Problem description → Return every line in the rows below that contains the string "Click", copying each such line in full.

[Records from a pointing dataset]
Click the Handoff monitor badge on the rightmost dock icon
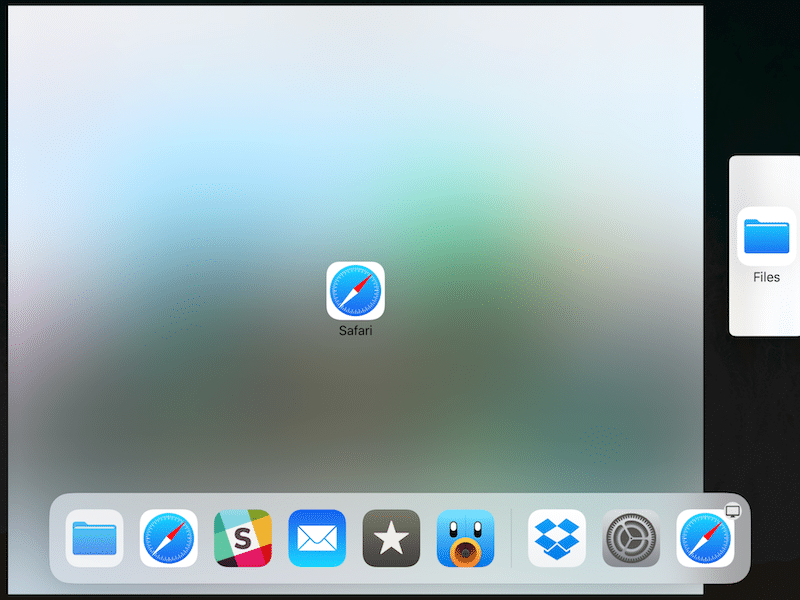 tap(732, 509)
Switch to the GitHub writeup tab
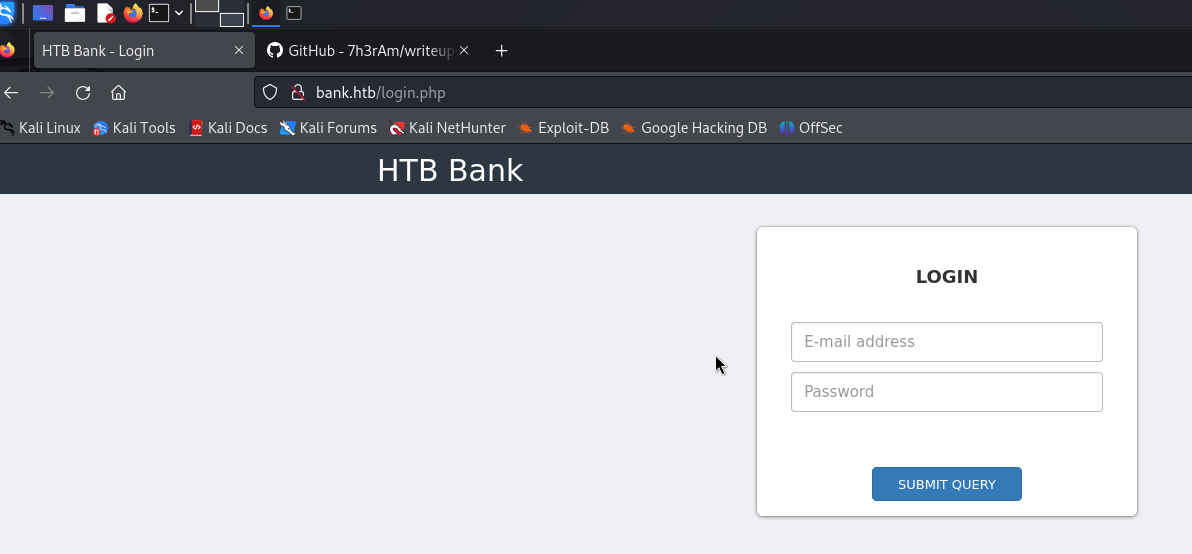Image resolution: width=1192 pixels, height=554 pixels. pos(366,51)
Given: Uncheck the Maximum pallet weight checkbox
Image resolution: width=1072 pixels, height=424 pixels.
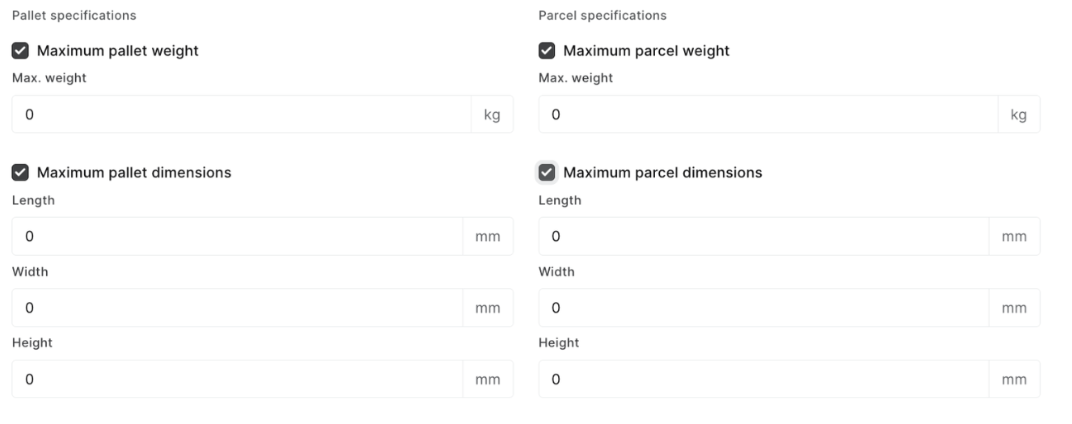Looking at the screenshot, I should [20, 51].
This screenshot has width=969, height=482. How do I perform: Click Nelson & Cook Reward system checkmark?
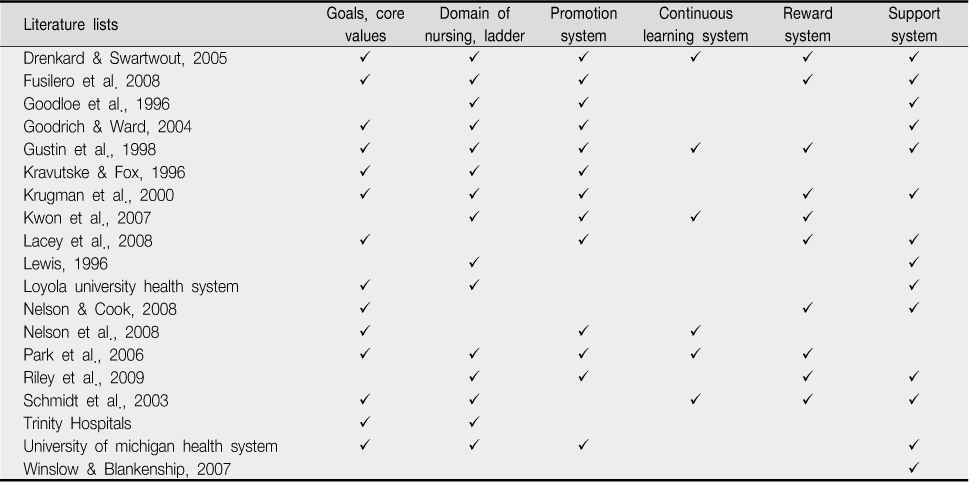807,308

Completed task →
Click the Handoff monitor badge on the rightmost dock icon
This screenshot has width=969, height=482. How do I perform: Click Nelson & Cook Reward system checkmark?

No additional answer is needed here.